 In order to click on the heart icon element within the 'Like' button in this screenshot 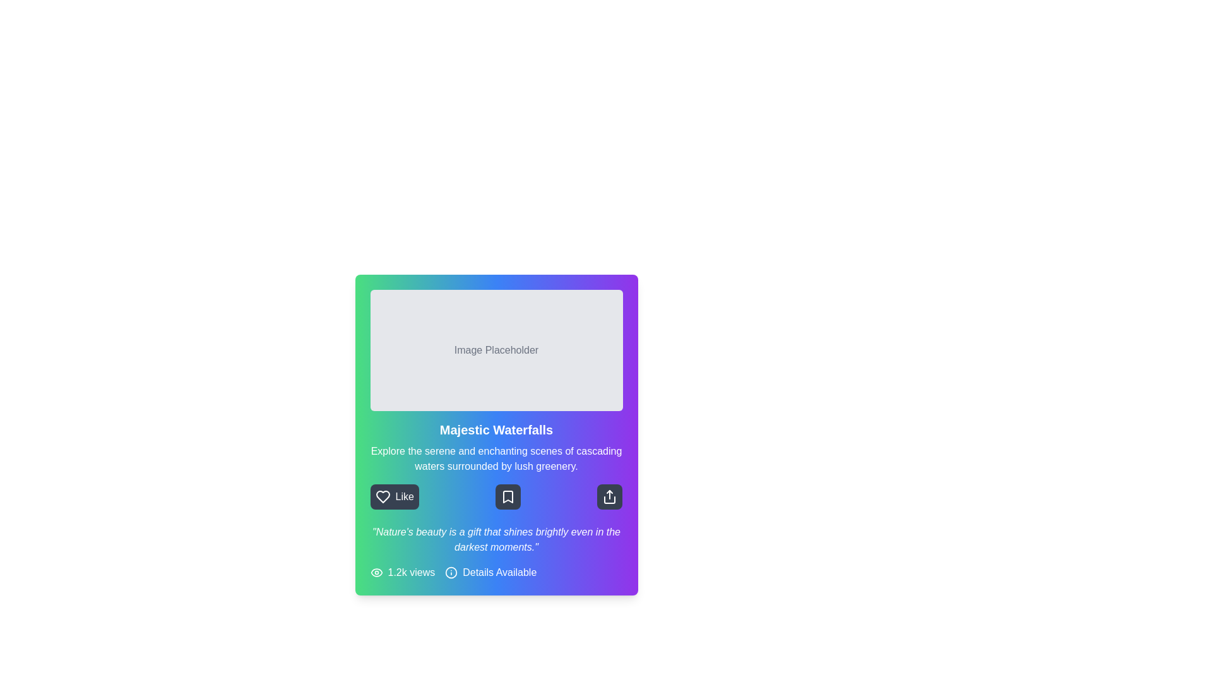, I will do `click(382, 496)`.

········

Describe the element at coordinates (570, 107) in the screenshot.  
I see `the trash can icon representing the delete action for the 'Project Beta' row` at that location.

········

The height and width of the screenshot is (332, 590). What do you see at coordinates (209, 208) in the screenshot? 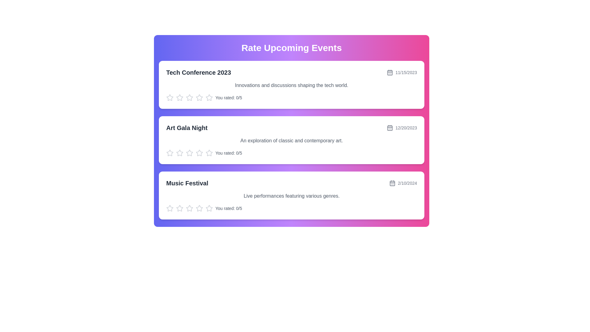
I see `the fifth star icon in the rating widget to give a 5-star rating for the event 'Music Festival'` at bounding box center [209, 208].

········

### Brief
Arrange the listing from the line containing "Describe the element" through the line containing "at that location." as a two-column CSV with the headers input and output. Put the text in input and its answer in output, one row each, with every field quoted and line breaks replaced by spaces.

### Written response
input,output
"Describe the element at coordinates (570, 107) in the screenshot.","I see `the trash can icon representing the delete action for the 'Project Beta' row` at that location."